Showing results for 
Search instead for 
Did you mean: 

877 With Advanced IP, creating seperate guest VLAN


I have an 877 with the RAM upgrade and advanced IP service.  I plan to use it to share an ADSL internet connection between staff at the office and guests who visit the site.

I intend to do the following...

1.  The office users have proxied internet access therefore only one device on the network (the proxy server) will have outgoing internet access.

2.  The guest users will be on a seperate VLAN, they will be allowed full outgoing internet access.

3.  The guest users will be on a seperate VLAN and IP range and no traffic must be able to pass between the two VLANs.

Point 1 is covered, I configured this using the zone based firewall settings in CCP.  I am a bit stuck on how to achieve points 2 and 3.  I created the guest VLAN and assigned it to one of the switch ports but I can't see how to prevent traffic between the VLANs or how to set the firewall to give them a different access level.

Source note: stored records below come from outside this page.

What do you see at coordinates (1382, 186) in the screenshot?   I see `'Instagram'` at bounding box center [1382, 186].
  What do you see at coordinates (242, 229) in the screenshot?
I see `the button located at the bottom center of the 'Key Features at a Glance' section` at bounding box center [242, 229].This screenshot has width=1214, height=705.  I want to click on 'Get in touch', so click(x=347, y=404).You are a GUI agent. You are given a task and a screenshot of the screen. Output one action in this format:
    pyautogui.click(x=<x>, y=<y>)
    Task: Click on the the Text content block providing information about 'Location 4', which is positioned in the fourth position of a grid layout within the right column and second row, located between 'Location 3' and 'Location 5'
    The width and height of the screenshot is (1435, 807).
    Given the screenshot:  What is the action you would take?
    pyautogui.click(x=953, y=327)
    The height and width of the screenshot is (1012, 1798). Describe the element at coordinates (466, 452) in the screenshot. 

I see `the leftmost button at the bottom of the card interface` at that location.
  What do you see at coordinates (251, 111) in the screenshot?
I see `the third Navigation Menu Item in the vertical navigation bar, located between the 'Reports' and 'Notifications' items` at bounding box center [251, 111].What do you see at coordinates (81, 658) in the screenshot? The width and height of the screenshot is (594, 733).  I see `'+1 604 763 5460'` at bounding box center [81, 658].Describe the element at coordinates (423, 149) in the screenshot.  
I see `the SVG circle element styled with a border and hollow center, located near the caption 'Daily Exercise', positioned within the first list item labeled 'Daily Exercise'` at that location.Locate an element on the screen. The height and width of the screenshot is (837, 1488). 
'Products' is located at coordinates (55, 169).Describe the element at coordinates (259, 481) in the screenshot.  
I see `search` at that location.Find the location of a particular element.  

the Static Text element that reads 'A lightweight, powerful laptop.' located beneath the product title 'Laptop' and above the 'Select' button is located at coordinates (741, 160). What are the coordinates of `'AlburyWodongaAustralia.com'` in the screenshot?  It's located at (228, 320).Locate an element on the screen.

I found a number of similar examples but I may have made a mistake in using CCP.  It is far better than SDM but I know most people still suggest using the terminal...

Thanks for your help


hi alex,

AFAIK, 877 by default is limited to 1 VLAN only, which all 4 FE ports responds to as its GW. i would suggest to do router on a stick with L2 switch or set this up from L3 switch.

877#sh vlan-sw

VLAN Name                             Status    Ports
---- -------------------------------- --------- -------------------------------
1    default                          active    Fa0, Fa1, Fa2, Fa3
1002 fddi-default                     active   
1003 token-ring-default               active   
1004 fddinet-default                  active   
1005 trnet-default                    active  

VLAN Type  SAID       MTU   Parent RingNo BridgeNo Stp  BrdgMode Trans1 Trans2
---- ----- ---------- ----- ------ ------ -------- ---- -------- ------ ------
1    enet  100001     1500  -      -      -        -    -        1002   1003
1002 fddi  101002     1500  -      -      -        -    -        1      1003
1003 tr    101003     1500  1005   0      -        -    srb      1      1002
1004 fdnet 101004     1500  -      -      1        ibm  -        0      0  
1005 trnet 101005     1500  -      -      1        ibm  -        0      0

Hi John,

Thanks for swift reply, I believe that with the Advanced IP services it will support more than one VLAN.  Can anyone confirm?



That is correct. With advanced IP Services you can expand beyond a single vlan.

As for blocking the 2 vlans from seeing each other, I would just use an extended access-list.

Sent from Cisco Technical Support iPhone App

Can you use the ACL to block per VLAN at layer 2 or would you just do it based on the IP ranges used on each

vlan?  I don't want anything like DHCP crossing the VLANs.


ACL based on IP ranges.  I can't see of any issues where the DHCP will cross VLANs witout the ip helper-address command.